Beyond TF-IDF using BM25: I am no expert but from my understanding of the BM25 Model is that it is an instance of the TF-IDF but with super powers, where the relevancy of a document is controlled by constants k1 & b where k1 controls the weight of a term frequency in a document or how much impact this term has throughout a document.

  • In k1 if the constant is set to a lower value, it saturates the term very quickly which diminishes the term frequency as the term grows and stops to a certain point but if it is set to a higher value eg: k1 = 2 it will grow a bit slower up to a point where it begins slow down the rate as the term grows.

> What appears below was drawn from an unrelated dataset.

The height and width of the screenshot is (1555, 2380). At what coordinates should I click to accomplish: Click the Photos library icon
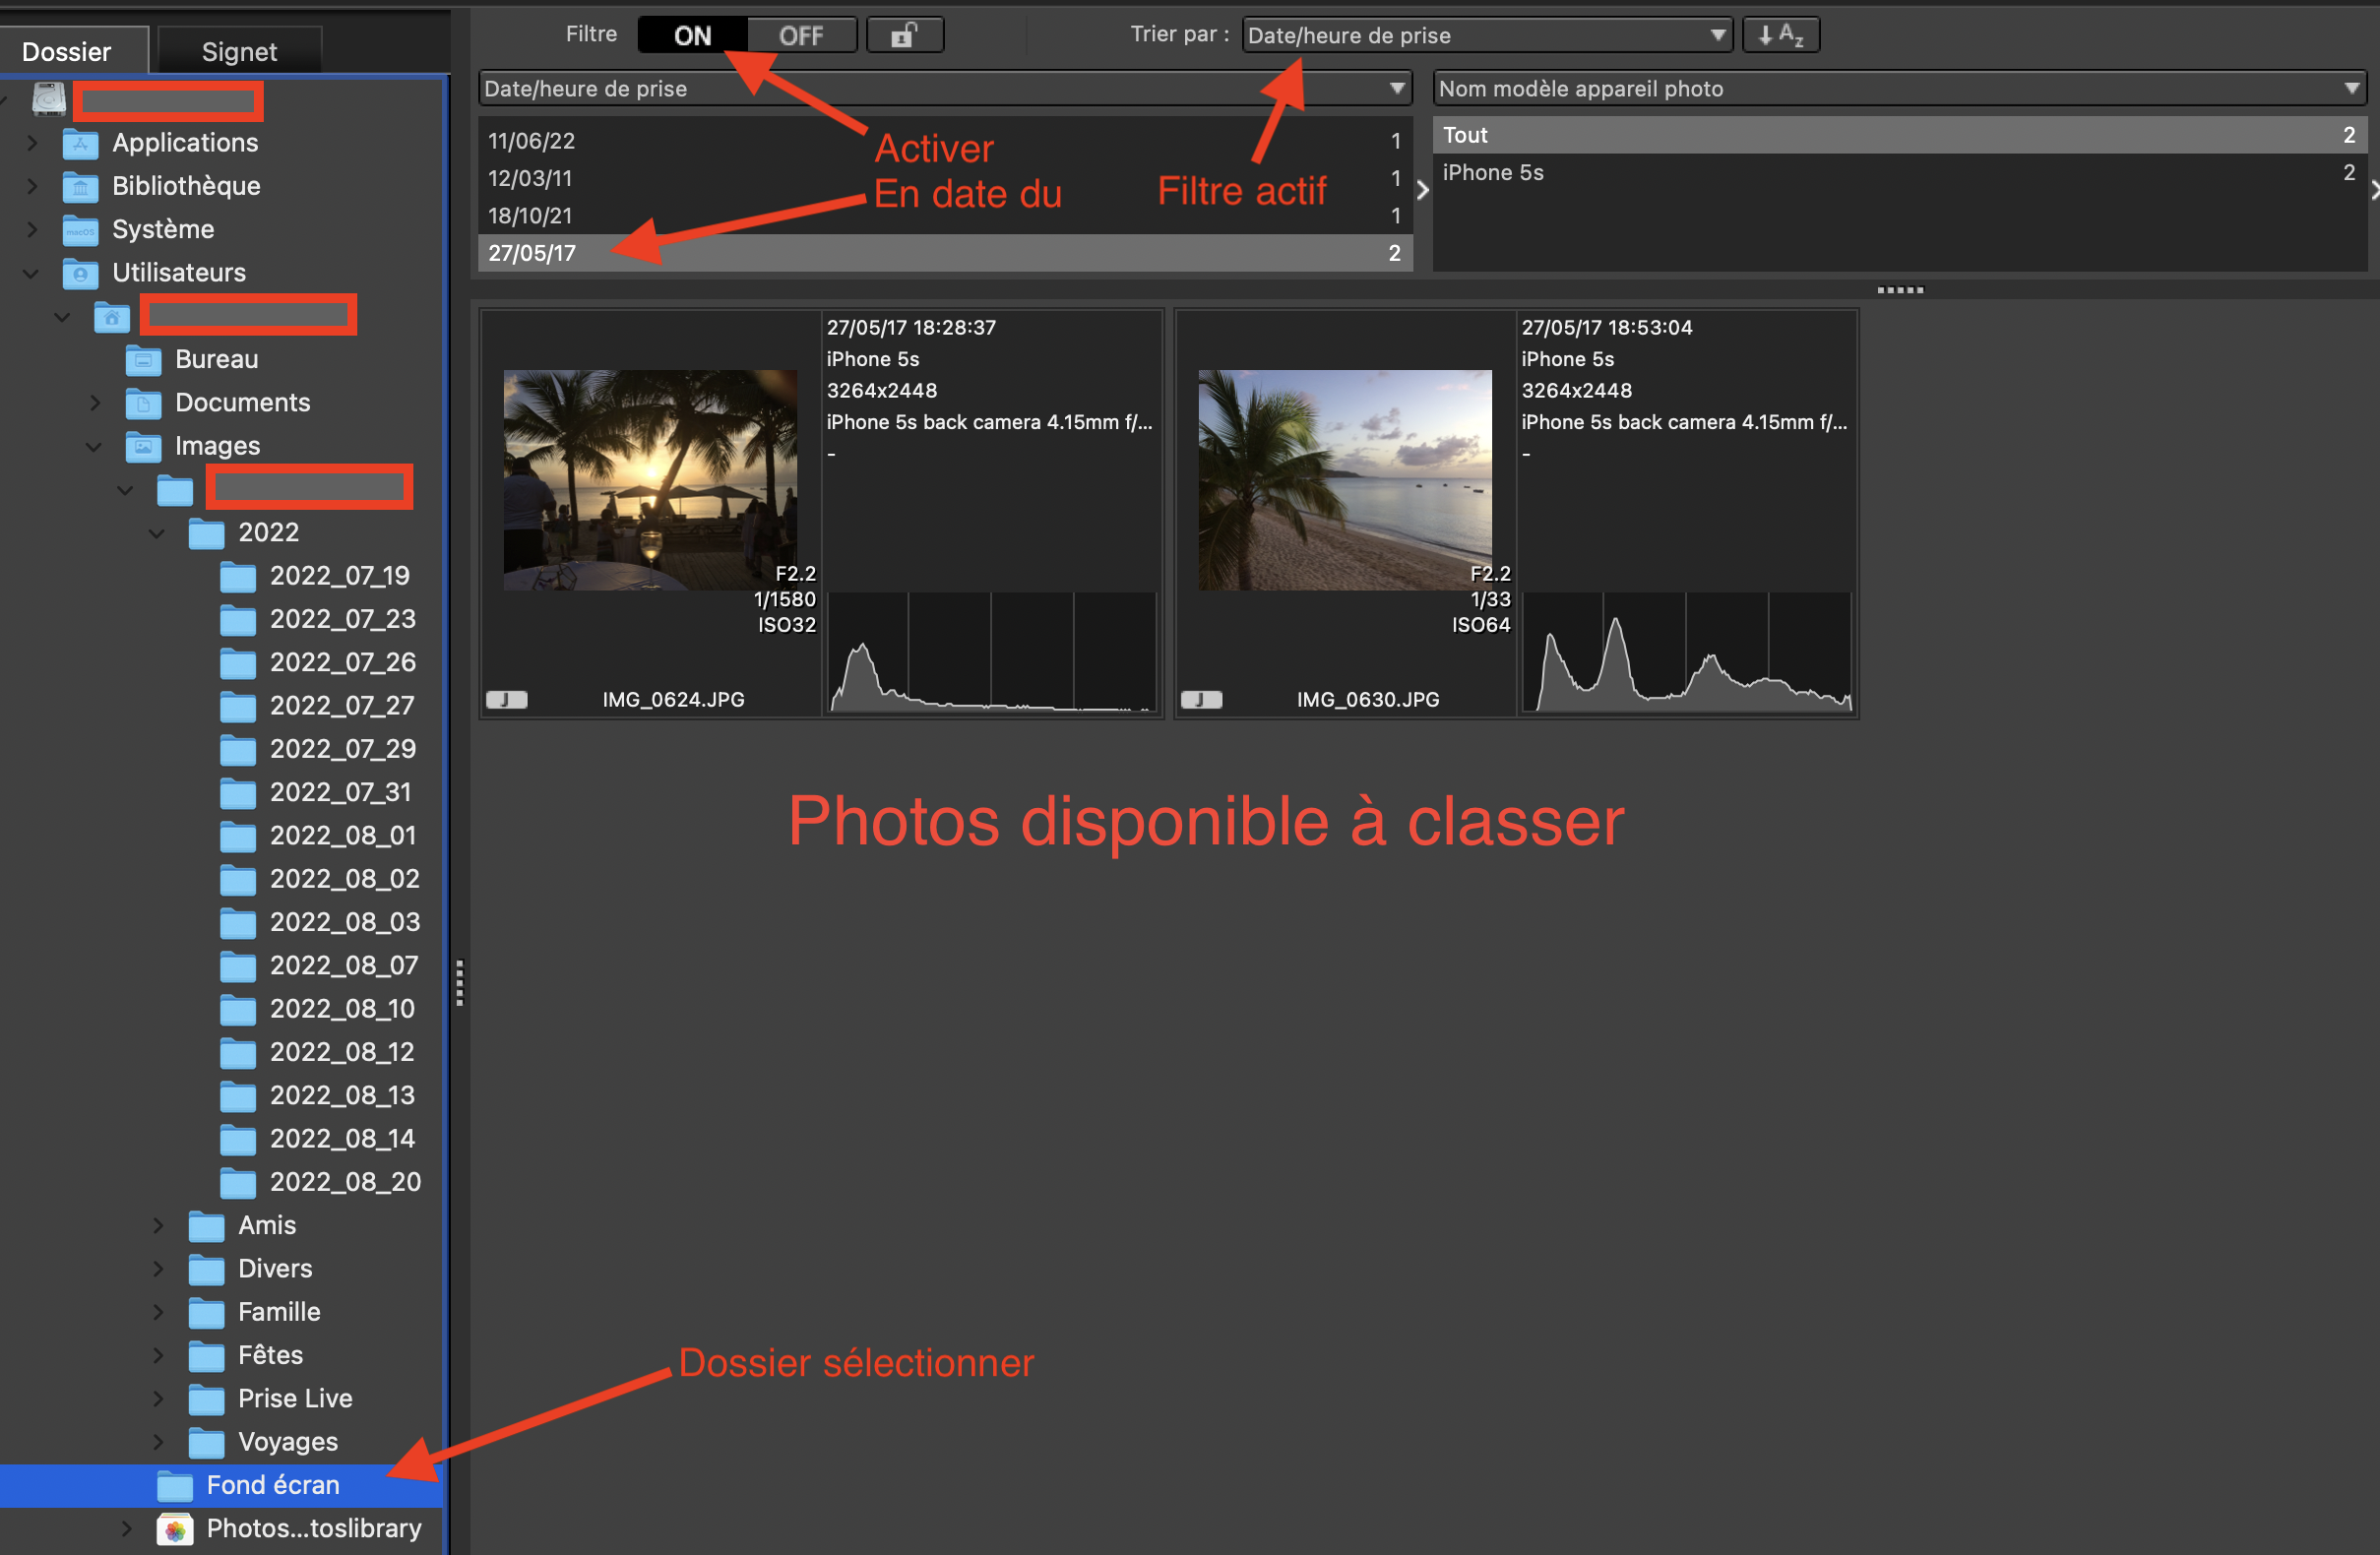175,1529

  • The b controls the normalization of the length of the document relative to the term's relevancy or controls the concentration of the term in the document, if the term is sparse and is not mentioned enough in a long document and if b is high from 0-1, then long documents will be punished which means they will be scored lower, but if a document mentions the term more frequently and is more concetrated throughout the whole document, the document will be scored higher, using 0 normalization will render the document to only consider the term frequency and not consider if the document is relative to the term.

TODO

  • Save the most recently crawled webpage for continuation.
  • Create cancellation for crawling but still save the indexed pages up to that point.
  • One click to clear database.
  • Let users delete a website from the sqlite database from the client-side.
  • Documentation.
  • Create a list of known websites (websites that have been indexed.) on the front-end

IMPORTANT FOR USERS OF THIS PROJECT

Crawl Cancellations or Downed Connections

As of now while crawling webpages when for some reason user's would want to cancel or any system errors might occur while crawling, the webpages that are crawled up to that point will NOT BE SAVED unfortunately, I'll have to implement a safety net for saving and resuming crawled webpages, sorry about that.

So for now just crawl websites with fewer contents/pages for expermentation and testing.

  • if the Crawl list sidebar is opened with ongoing crawls and zensearch is down, to reset the UI navigate to the browser's devtools and clear the cookies and local storage.

Disclaimer

User will have take to full responsibility in the event that they will be blocked by a website author, so make sure you're crawling a website that would generally accept web crawlers and has a rate-limiting mechanism in their services, I have implemented a rudimentary rate-limiter for the crawler in crawler/page_navigator.go file called requestDelay().

/*
using elapsed time from start to end of request in milliseconds and compressing
it using log to smooth the values for increasing intervals for each requests
such that it doesnt grow too much when multiplying intervals.

multiplier values:
  - 0 ignores all intervals
  - 1 increases slowly but is still fast and might be blocked
  - 2 sweet middleground
*/
func (pn *PageNavigator) requestDelay(multiplier int) {
	max := 10000
	base := int(math.Log10(float64(pn.mselapsed)))

	fmt.Printf("CURRENT ELAPSED TIME: %d\n", pn.mselapsed)
	if pn.interval < max {
		pn.interval = (pn.interval + base) * multiplier
		fmt.Printf("INCREASE INTERVAL: %d\n", pn.interval)
	} else if pn.interval > max {
		fmt.Printf("RESET INTERVAL: %d\n", pn.interval)
		pn.interval = 0
	}
	time.Sleep(time.Duration(pn.interval * 1000000))
}

So be careful and read their robots.txt file from their website https://<website-hostname>/robots.txt.

How to Run

# make sure you have docker and docker compose installed
# run these commands

cd path/to/zensearch/


docker compose up

Database

The project uses Sqlite3 database which is stored within database/dist/website_collection.db, you can go into it if you have sqlite3 installed in your system and if not go ahead and install then after that:

  • cd to the database/dist/website_collection.db
  • run sqlite3 website_collection.db

TABLES:

  • indexed_sites
  • known_sites (i know both of these mean the same thing)
  • webpages

SCHEMAS:

known_sites (
    id INTEGER PRIMARY KEY,
    url TEXT NOT NULL,
    last_added INTEGER NOT NULL
);
indexed_sites (
    id INTEGER PRIMARY KEY,
    primary_url TEXT NOT NULL UNIQUE,
    last_indexed INTEGER NOT NULL
);
webpages (
    parent INTEGER REFERENCES indexed_sites(id),
    id INTEGER PRIMARY KEY,
    url TEXT NOT NULL ,
    title TEXT,
    contents TEXT
);

Modifying data within sqlite3 in Docker Compose

I have not yet implemented a way for users to delete individual crawled websites, so in order for the users to remove their indexed websites, users will have to navigate into the running container.

How to modify a running database container

  • if you are in the zensearch directory do docker exec -ti db sh else find the docker running docker container prefixed with zensearch- using docker ps copy the container id of zensearch-db then do the same docker exec -ti <id of container> sh remove the brackets.
  • run sqlite3 dist/webiste_collection.db
  • remove the indexed website's data

Tools and Dependencies

Message Broker

RabbitMQ

Frontend

No Framework just vanilla yavascript

Backend Server

ExpressJs NodeJS

Database Service

NodeJS Sqlite3 for Nodejs

Crawler Service

Go Selenium Container

Search Engine Service

Go